== Text extract ==

Always have someone on your butt, couple of week ago had a mini-van on my butt driving my Supra 50 in a 45. I saw a 35 mph curve ahead, looked out for cops and goosed it up to 55. He tried to stay with me, but almost lost it around that tight curve. Supra has a CG of 0.96, no problem with tight curves. At 60 mph, it can come to a dead stop in less than 90 feet, average vehicle is 200 feet.

Thought about that, but didn't want a mini-van parked up my exhaust pipes.

Wife always drove a MT in Venezuela, was thought by her dad at a traffic or stop sign always to shift into neutral. Reason if your clutch fails for any reason, could run over a pedestrian. Since I have two feet, leave it in first gear hold the clutch and the brake. Did drop the clutch once just to show her, engine only outputting about 3-5 HP at idle will kill instantly. And clutch linkage failure is rare, but the Cruze does use a hydraulic clutch.

Its like caliper disk breaks, self adjusting for wear, much preferred my Honda's with a large thumbscrew that could be adjusted in seconds. My kids drove it, if it needed frequent adjustment, would yell at them. Have no idea with a hydraulic clutch, could die at anytime.

Wife tried to teach her daughter how to drive a stick when we passed our Cavalier down to her, she got all confused. Spent ten minutes with her, first I drove, for a couple of minutes, doing a lot of explaining. She got the hang on it, severely cautioned her about riding the clutch or using high engine revving when taking off in first. Said that would cost me 500 bucks and a weekend of cussing if I have to change it. And she would be walking. LOL made my point. She quickly learned how to take off in first, did this on a dead road. Syncing engine speed in the higher gears takes practice, but that she also picked up pretty quick. And she is a girl. LOL.

Now I am having a heck of a time with my wife, got her a 21 speed bicycle, how do I explain to her that 3-1 is a lower gear than 1-7?

Also when she first came here, using anything higher than 3rd gear is rare in Venezuela, gas is only eleven cents a gallon down there, and every road is burdened with huge traffic jams. A cruise control was also new to her.

Cavalier was always backwards, reverse was to the far right and down, that took getting use to, Cruze did it right finally. Taught myself to drive when I was 14 in a 1930 Olds, no synchros back then have to double clutch or here a lot of gear grinding. 37 Olds was the first car with synchros, but only in 2nd and 3rd, could only shift into first when at a dead stop. American cars were that way for many years, just three forward speeds, with either the stick on the floor or on the steering column. LOL, like the floor shift better in particular with a nice looking girl sitting next to me, whoops. That ended with a column shift.

===
== Data lines ==

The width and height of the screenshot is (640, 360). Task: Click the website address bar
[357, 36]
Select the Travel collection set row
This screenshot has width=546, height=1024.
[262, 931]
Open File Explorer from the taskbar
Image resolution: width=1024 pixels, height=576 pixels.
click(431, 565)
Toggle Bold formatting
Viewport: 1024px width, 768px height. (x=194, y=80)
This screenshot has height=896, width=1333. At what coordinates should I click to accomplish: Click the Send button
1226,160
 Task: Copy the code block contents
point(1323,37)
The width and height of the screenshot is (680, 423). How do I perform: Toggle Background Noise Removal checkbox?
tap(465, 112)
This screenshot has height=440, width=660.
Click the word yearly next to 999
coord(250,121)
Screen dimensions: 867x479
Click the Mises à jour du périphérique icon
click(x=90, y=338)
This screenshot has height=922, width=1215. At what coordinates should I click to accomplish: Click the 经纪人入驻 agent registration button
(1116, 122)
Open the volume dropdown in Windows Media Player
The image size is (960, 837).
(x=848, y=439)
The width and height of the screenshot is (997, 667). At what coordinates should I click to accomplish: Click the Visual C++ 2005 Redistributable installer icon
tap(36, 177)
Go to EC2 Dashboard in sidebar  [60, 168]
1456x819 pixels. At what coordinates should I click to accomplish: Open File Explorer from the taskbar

===

### Directive 1
Reproduce the passage of the post about driving stick, starting with "Always have someone" and going on through "is 200 feet.".
### Directive 2
Using the post about driving stick, decide whether each statement agrees with it. Answer yes or no for each, and quote the words of the post that settle it.
(a) The writer's wife was taught by her father to shift into neutral at a traffic or stop sign.
(b) The Cruze uses a mechanical, non-hydraulic clutch.
(c) The 1937 Olds had synchros in every forward gear.
### Directive 3
According to the post about driving stick, how much does gas cost in Venezuela?

### Full solution 1
Always have someone on your butt, couple of week ago had a mini-van on my butt driving my Supra 50 in a 45. I saw a 35 mph curve ahead, looked out for cops and goosed it up to 55. He tried to stay with me, but almost lost it around that tight curve. Supra has a CG of 0.96, no problem with tight curves. At 60 mph, it can come to a dead stop in less than 90 feet, average vehicle is 200 feet.

### Full solution 2
(a) Yes: "was thought by her dad at a traffic or stop sign always to shift into neutral"
(b) No: "the Cruze does use a hydraulic clutch"
(c) No: "37 Olds was the first car with synchros, but only in 2nd and 3rd"

### Full solution 3
Eleven cents a gallon.